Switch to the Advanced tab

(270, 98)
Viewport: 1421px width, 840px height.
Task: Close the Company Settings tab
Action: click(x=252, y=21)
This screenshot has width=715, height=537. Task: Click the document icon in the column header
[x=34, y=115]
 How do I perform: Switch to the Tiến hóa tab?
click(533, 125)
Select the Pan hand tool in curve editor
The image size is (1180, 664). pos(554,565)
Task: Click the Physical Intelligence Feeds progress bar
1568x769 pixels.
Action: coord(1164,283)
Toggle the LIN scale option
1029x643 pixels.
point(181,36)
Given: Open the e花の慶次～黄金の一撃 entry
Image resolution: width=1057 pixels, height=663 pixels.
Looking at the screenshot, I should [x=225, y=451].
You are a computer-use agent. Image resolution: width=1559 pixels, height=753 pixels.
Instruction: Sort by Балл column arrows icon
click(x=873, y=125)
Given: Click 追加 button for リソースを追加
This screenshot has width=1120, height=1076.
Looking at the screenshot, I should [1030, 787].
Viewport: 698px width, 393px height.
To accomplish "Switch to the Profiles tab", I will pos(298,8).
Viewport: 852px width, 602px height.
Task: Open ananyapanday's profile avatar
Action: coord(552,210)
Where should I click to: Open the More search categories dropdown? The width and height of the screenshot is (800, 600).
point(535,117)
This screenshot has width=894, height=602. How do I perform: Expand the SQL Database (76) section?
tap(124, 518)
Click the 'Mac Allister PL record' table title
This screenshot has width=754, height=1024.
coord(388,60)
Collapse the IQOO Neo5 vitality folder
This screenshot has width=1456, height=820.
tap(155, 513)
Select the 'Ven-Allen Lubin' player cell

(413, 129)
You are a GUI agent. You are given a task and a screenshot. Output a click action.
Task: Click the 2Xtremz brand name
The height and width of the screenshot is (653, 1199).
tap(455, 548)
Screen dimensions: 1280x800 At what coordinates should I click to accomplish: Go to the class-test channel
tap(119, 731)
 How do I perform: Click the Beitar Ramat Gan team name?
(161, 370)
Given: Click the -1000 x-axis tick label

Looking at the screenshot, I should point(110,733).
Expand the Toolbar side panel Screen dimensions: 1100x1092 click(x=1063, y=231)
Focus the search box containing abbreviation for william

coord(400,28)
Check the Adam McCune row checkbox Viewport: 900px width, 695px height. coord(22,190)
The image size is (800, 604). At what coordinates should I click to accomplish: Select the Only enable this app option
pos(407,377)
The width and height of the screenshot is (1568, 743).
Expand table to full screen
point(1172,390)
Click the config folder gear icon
..............................
• WORK INSTRUCTION
Exactly as written, output the material once more.

• SOLUTION TO THIS EXERCISE
Switch to the Advanced tab

(270, 98)
Viewport: 1421px width, 840px height.
Task: Close the Company Settings tab
Action: click(x=252, y=21)
This screenshot has width=715, height=537. Task: Click the document icon in the column header
[x=34, y=115]
 How do I perform: Switch to the Tiến hóa tab?
click(533, 125)
Select the Pan hand tool in curve editor
The image size is (1180, 664). pos(554,565)
Task: Click the Physical Intelligence Feeds progress bar
1568x769 pixels.
Action: coord(1164,283)
Toggle the LIN scale option
1029x643 pixels.
point(181,36)
Given: Open the e花の慶次～黄金の一撃 entry
Image resolution: width=1057 pixels, height=663 pixels.
Looking at the screenshot, I should [x=225, y=451].
You are a computer-use agent. Image resolution: width=1559 pixels, height=753 pixels.
Instruction: Sort by Балл column arrows icon
click(x=873, y=125)
Given: Click 追加 button for リソースを追加
This screenshot has width=1120, height=1076.
Looking at the screenshot, I should [1030, 787].
Viewport: 698px width, 393px height.
To accomplish "Switch to the Profiles tab", I will pos(298,8).
Viewport: 852px width, 602px height.
Task: Open ananyapanday's profile avatar
Action: coord(552,210)
Where should I click to: Open the More search categories dropdown? The width and height of the screenshot is (800, 600).
point(535,117)
This screenshot has width=894, height=602. How do I perform: Expand the SQL Database (76) section?
tap(124, 518)
Click the 'Mac Allister PL record' table title
This screenshot has width=754, height=1024.
coord(388,60)
Collapse the IQOO Neo5 vitality folder
This screenshot has width=1456, height=820.
tap(155, 513)
Select the 'Ven-Allen Lubin' player cell

(413, 129)
You are a GUI agent. You are given a task and a screenshot. Output a click action.
Task: Click the 2Xtremz brand name
The height and width of the screenshot is (653, 1199).
tap(455, 548)
Screen dimensions: 1280x800 At what coordinates should I click to accomplish: Go to the class-test channel
tap(119, 731)
 How do I perform: Click the Beitar Ramat Gan team name?
(161, 370)
Given: Click the -1000 x-axis tick label

Looking at the screenshot, I should point(110,733).
Expand the Toolbar side panel Screen dimensions: 1100x1092 click(x=1063, y=231)
Focus the search box containing abbreviation for william

coord(400,28)
Check the Adam McCune row checkbox Viewport: 900px width, 695px height. coord(22,190)
The image size is (800, 604). At what coordinates should I click to accomplish: Select the Only enable this app option
pos(407,377)
The width and height of the screenshot is (1568, 743).
Expand table to full screen
point(1172,390)
Click the config folder gear icon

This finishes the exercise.